Prendiamo la scuola. Al di là della retorica sui “tempi che cambiano” e sulle metodologie da adottare per plasmare i cittadini e le cittadine del domani, quello che sta sfuggendo - alla luce degli ultimi, inquietanti accadimenti - è il centro della questione: perché è importante istruirsi? Sempre più spesso la risposta è talmente scontata da risultare banale: per accaparrarsi un posto di lavoro. Magari a tempo pieno. Magari magari da dipendenti statali. A questo punto è necessario scomodare uno dei più grandi studiosi del Sud di sempre, compianto storico, saggista e docente scomparso lo scorso anno: Nuccio Ordine. In uno dei suoi discorsi, il letterato nato a Diamante sosteneva che quando si studia per passione e non per lo stipendio si può anche rinunciare a qualsiasi somma di denaro. Che ciò che deve spingere i giovani a cimentarsi in uno “studio matto e disperatissimo” non deve essere la prospettiva del guadagno, del tornaconto economico, ma la curiositas, ovvero il desiderio di conoscere, sapere qualcosa.

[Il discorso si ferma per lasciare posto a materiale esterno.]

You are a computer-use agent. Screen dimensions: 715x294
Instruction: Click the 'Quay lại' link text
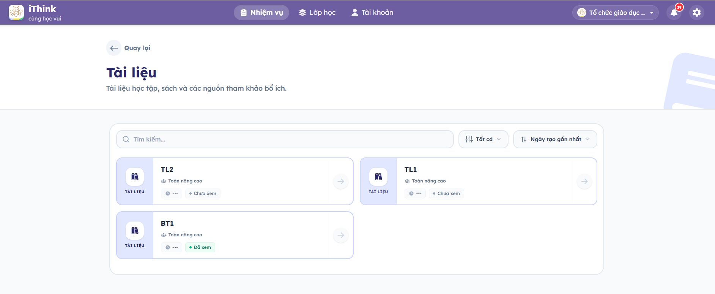tap(137, 48)
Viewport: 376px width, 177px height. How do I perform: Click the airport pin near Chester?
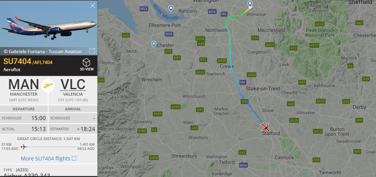tap(154, 44)

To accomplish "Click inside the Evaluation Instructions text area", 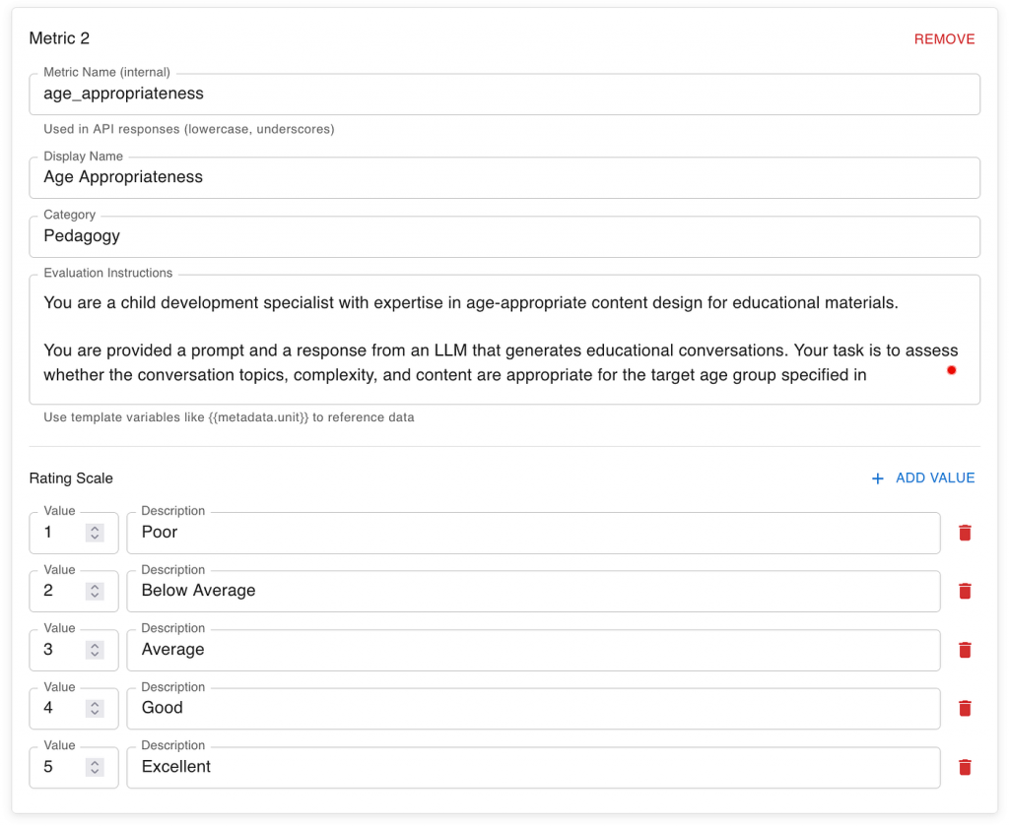I will pyautogui.click(x=493, y=339).
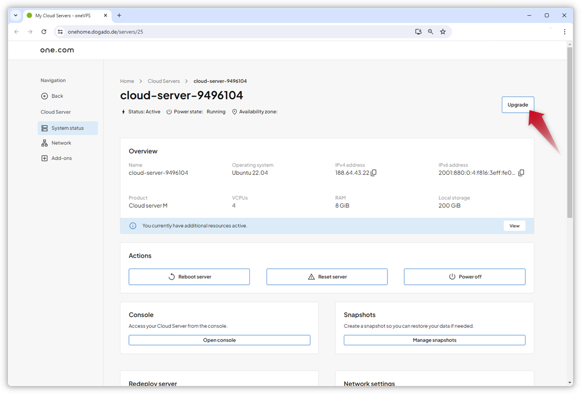Select System status in the sidebar
581x394 pixels.
click(67, 128)
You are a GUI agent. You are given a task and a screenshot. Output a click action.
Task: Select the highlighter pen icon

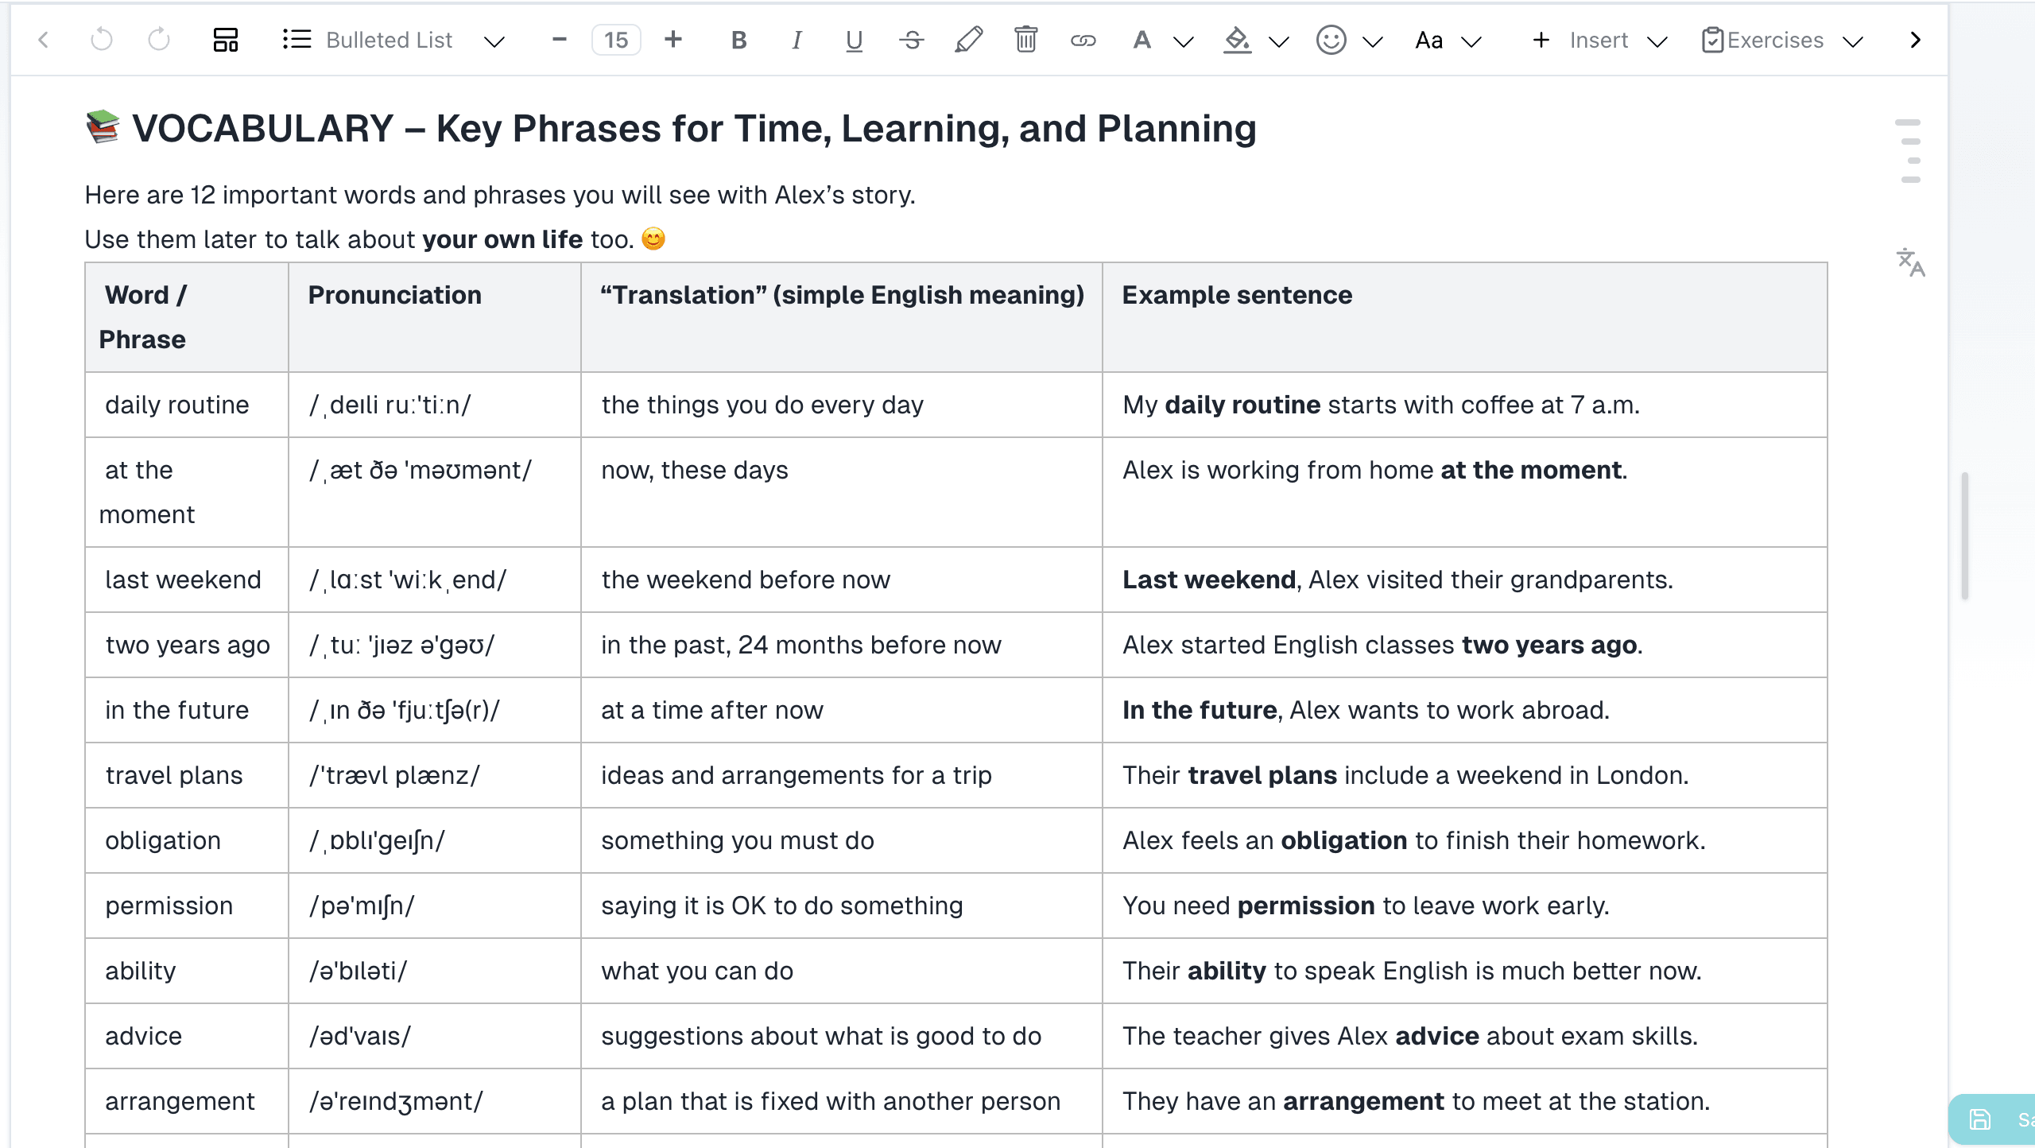coord(969,39)
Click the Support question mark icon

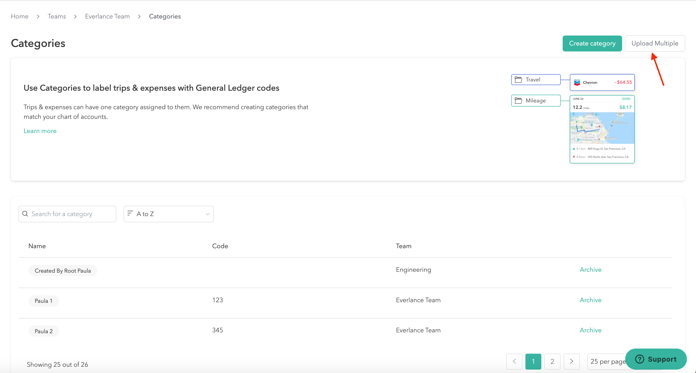click(640, 359)
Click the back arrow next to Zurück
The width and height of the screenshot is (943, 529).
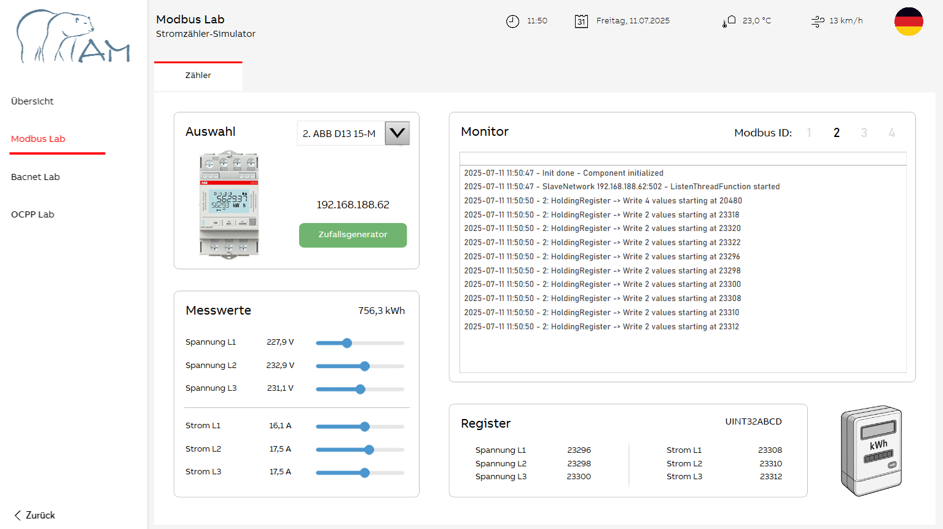(17, 515)
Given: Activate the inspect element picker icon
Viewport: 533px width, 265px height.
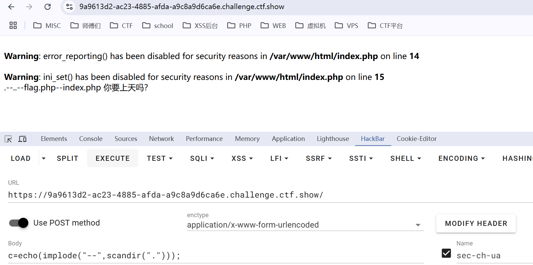Looking at the screenshot, I should 8,139.
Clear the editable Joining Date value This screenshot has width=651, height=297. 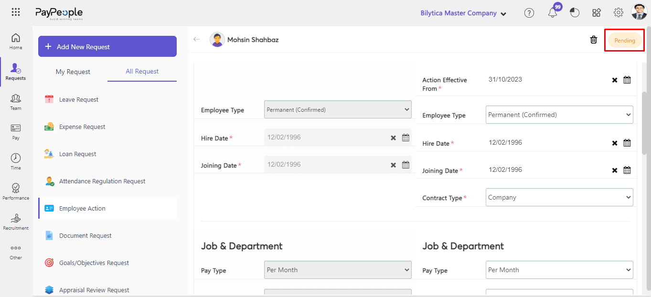[615, 170]
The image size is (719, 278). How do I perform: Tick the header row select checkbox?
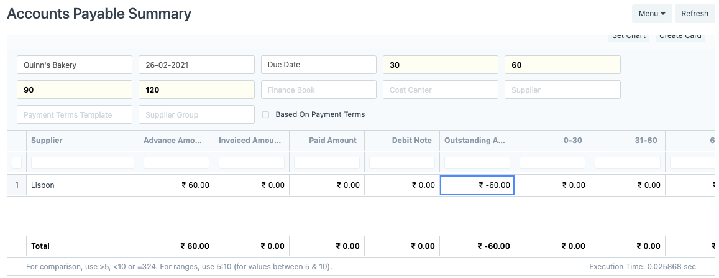pyautogui.click(x=17, y=162)
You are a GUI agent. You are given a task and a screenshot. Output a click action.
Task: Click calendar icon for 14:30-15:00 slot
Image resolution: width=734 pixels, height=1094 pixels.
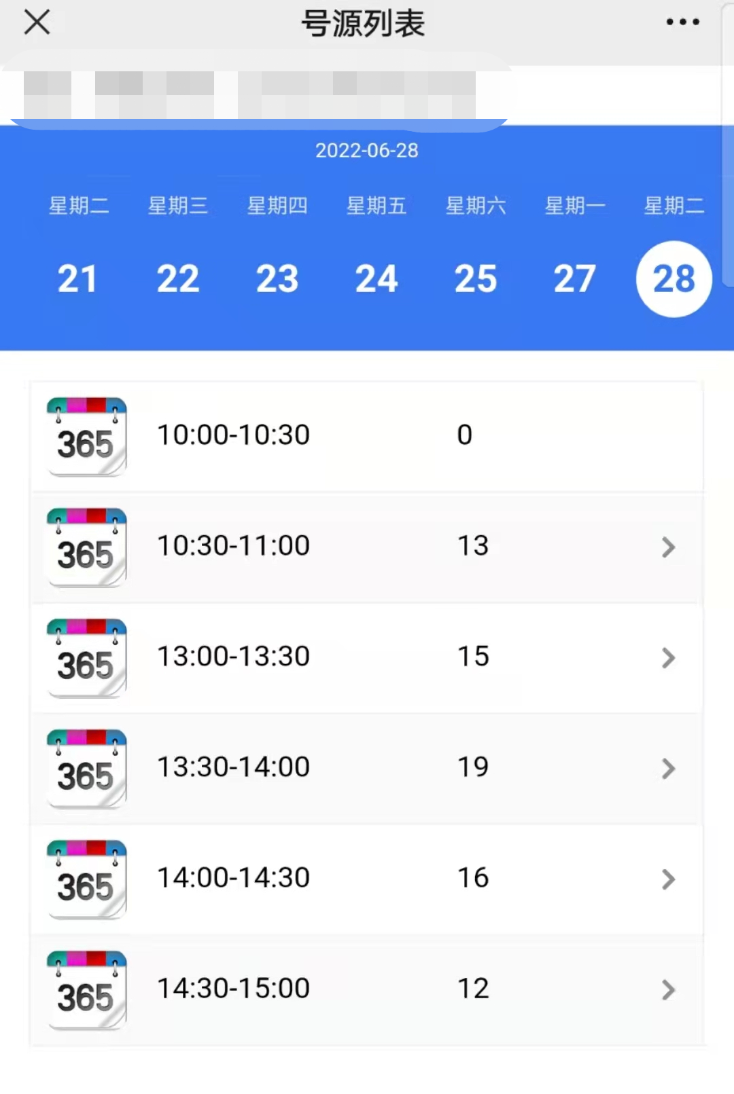[86, 989]
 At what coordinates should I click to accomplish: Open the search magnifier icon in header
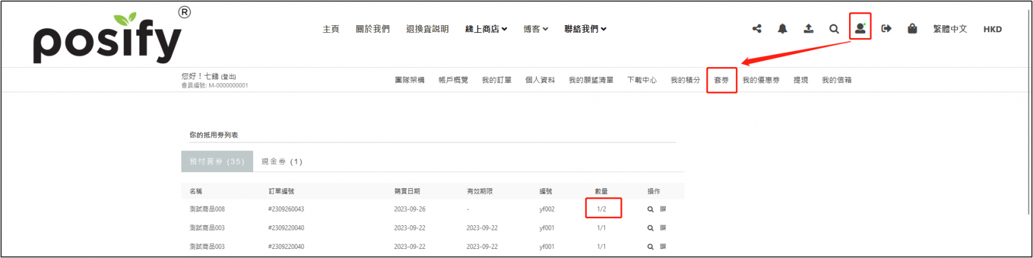point(834,29)
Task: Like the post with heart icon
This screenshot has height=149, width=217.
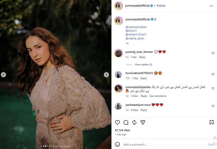Action: coord(117,122)
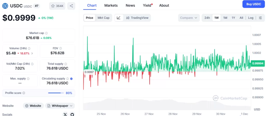Click the circulating supply verified badge
266x116 pixels.
pos(71,78)
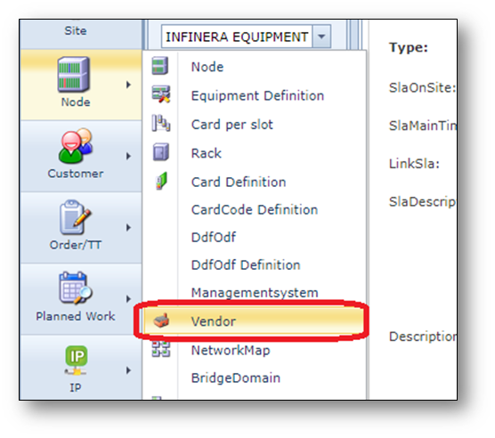Expand the Order/TT submenu arrow
This screenshot has width=495, height=438.
click(x=128, y=227)
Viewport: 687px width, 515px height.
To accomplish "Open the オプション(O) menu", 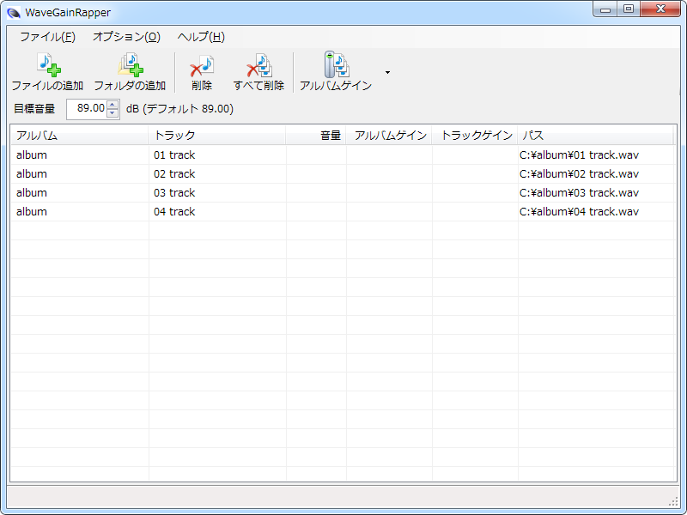I will (126, 37).
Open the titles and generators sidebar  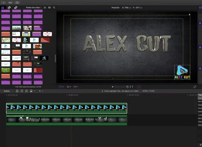16,7
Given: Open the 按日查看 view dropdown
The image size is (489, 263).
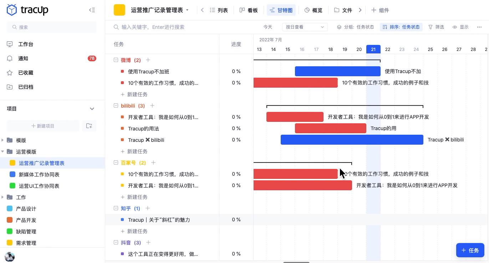Looking at the screenshot, I should pyautogui.click(x=305, y=27).
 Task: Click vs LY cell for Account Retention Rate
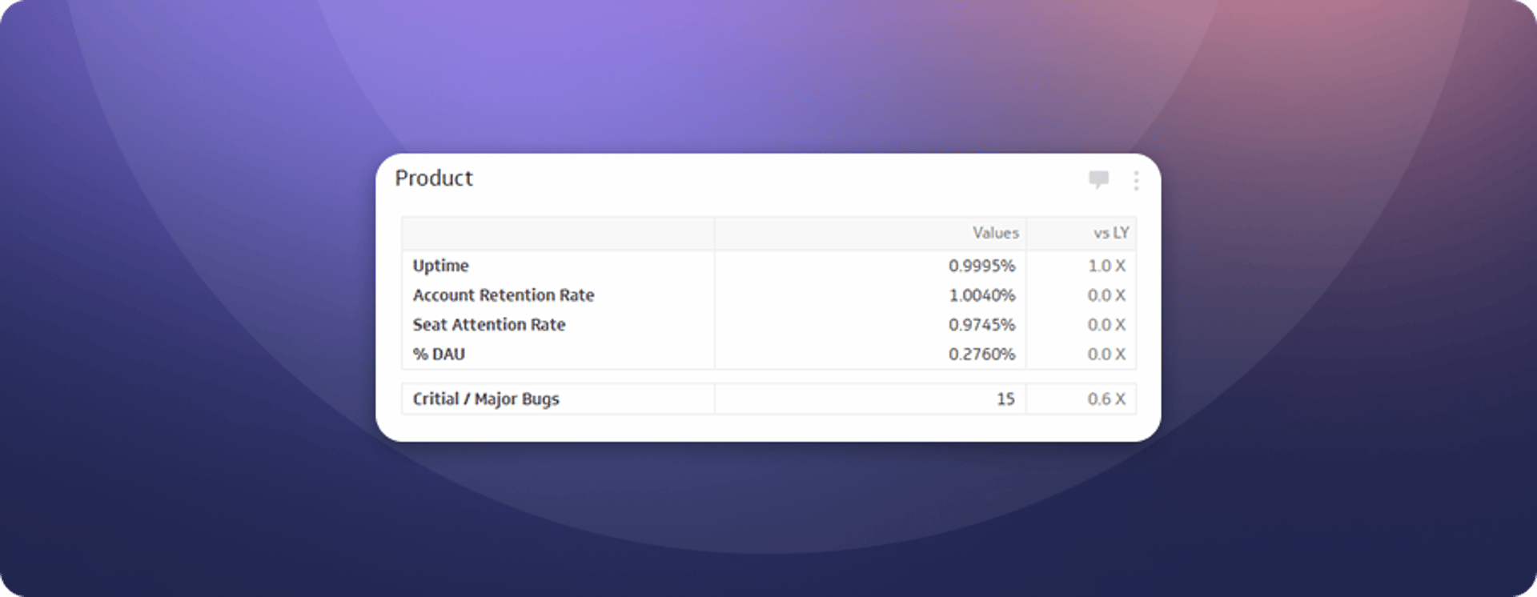[1106, 295]
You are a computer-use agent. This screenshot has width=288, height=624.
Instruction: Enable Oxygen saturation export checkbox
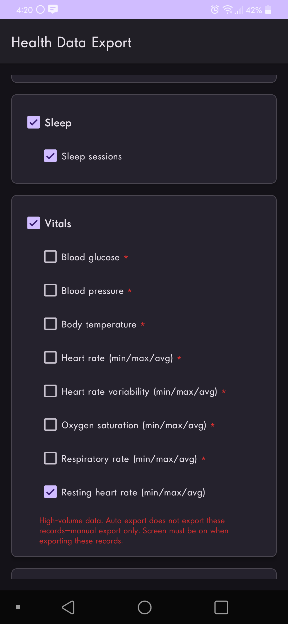tap(50, 425)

Di imparare. E il luogo per eccellenza non è certo cambiato: è sempre la scuola. Un'istituzione imperfetta - per carità - spesso vessata da Governi “sforbicioni” o scelte ardite, ma pur sempre un'agenzia educativa in costante evoluzione nella direzione dell'inclusione. Non così tanto di pari passo si sta evolvendo l'altra agenzia educativa, ovvero la famiglia. O meglio, più che di evoluzione, sarebbe più corretto parlare di regressione. Non tanto in termini di scelte di vita, di genere, politiche (pur sempre personali) quanto in termine di attenzione alla crescita dei figli. Quegli stessi che dovrebbero essere nutriti dalla curiositas, ma che crescono e ingrassano solo nell'ego.
I tre indizi che compongono la prova
Emblematici i tre casi che, negli ultimi mesi, a cavallo tra la fine del 2023 e l'inizio del 2024, hanno riguardato il capoluogo cosentino (uno dei tre, in realtà, si è consumato a Rende, pur sempre a un tiro di schioppo dalla città dei bruzi). Sfortunata (eufemismo) protagonista, sempre e comunque, una delle due agenzie educative di cui sopra. Ma non la scuola - seppur teatro delle vicissitudini - bensì l'altra: la famiglia. A fine novembre, un bambino di 8 anni ritenuto “iperattivo” era stato isolato dal resto della classe con una scelta che ebbe del clamoroso (oltre che del vergognoso): nessuna compagna di classe e nessun compagno e si è presentato in aula. Un ammutinamento didattico vero e proprio. Impensabile che un “piano” del genere possa essere stato ordito da bambini di terza elementare, più facile che la scelta di tenere i piccoli a casa sia stata calata dall'alto. Dalle famiglie, appunto. Andando più a ritroso, qualche settimana prima del famigerato ammutinamento, a prendersi la scena era stata l'aggressione di un insegnante dell'Istituto Comprensivo di Via Roma-Spirito Santo, Nicola Cupelli. Ferite guaribili in una settimana. Che la scuola possa trasformasi in un ring da regolamento di conti - e veniamo al terzo e freschissimo caso di cronaca - lo abbiamo appurato attraverso la triste vicenda che ha coinvolto il dirigente scolastico del Liceo scientifico “Scorza”, Aldo Trecroci, preso a schiaffi per aver negato l'inserimento di una studentessa all'interno di un Pcto (la “vecchia” Alternanza scuola-lavoro) che era già saturo; a patto che esista una motivazione per “sguainare la spada”, soprattutto in un contesto scolastico. Già, il terzo indizio che fa la prova. E che certifica un fatto: la scuola dell'inclusione - perché in questo mare si naviga oggi - è fortemente indigesta. Non dagli studenti e dalle studentesse, ma da chi, invece di attivare sistematicamente la funzione dello spazzaneve o del paracadute, dovrebbe insegnare loro come metabolizzare i piccoli fallimenti quotidiani, da chi dovrebbe consolidare - e non minare - la consistenza dell'autorevolezza dei docenti, da chi dovrebbe spiegar loro che “Figlio mio, figlia mia” a muovere il mondo non saranno mai solo e soltanto i dollaroni, ma l'amore per il proprio ruolo: sia esso quello di insegnante, genitore o studente. Perché chi sta dall'altra parte, in fondo, vuole solamente alimentare il loro desiderio di apprendere.